= Exercise task =
Please return each line of the material below that contains the word "Paint".

= Given information =
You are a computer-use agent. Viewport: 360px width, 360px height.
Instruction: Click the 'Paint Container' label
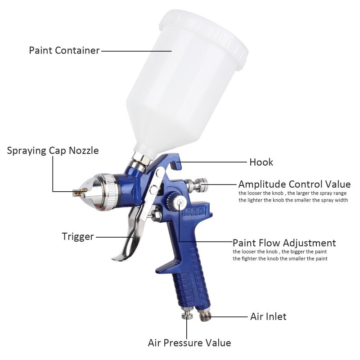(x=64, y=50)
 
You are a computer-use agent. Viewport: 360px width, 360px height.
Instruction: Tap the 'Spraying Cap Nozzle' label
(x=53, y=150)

* * *

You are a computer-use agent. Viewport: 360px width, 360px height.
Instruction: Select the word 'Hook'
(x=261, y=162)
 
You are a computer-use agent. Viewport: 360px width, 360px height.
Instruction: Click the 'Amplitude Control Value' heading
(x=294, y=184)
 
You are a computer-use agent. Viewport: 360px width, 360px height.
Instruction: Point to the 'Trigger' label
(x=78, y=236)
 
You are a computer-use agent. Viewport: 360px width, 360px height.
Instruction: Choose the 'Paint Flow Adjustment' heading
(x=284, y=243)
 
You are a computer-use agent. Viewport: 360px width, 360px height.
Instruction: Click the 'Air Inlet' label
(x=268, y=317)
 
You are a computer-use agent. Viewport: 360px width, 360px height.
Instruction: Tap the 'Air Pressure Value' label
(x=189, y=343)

--

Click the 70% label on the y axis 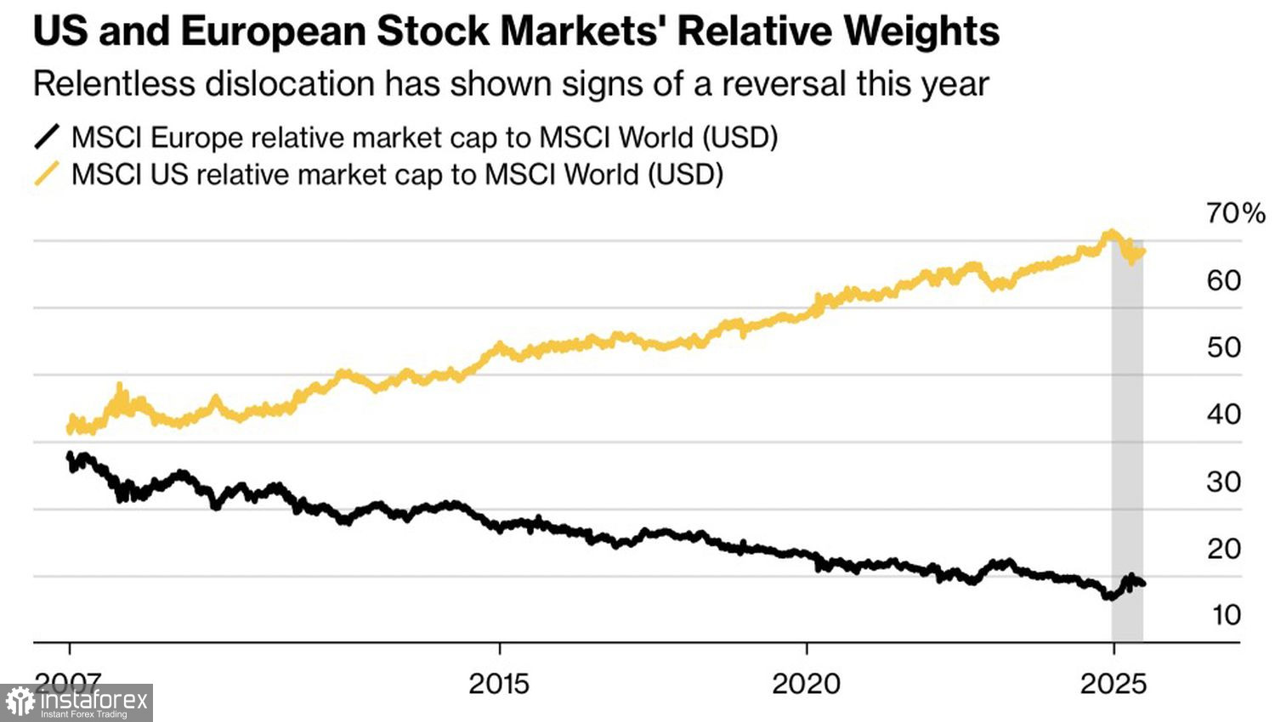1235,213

= Result for this task =
Instruction: Click the 'Paint Container' label
Instruction: Choose the 'Paint Flow Adjustment' heading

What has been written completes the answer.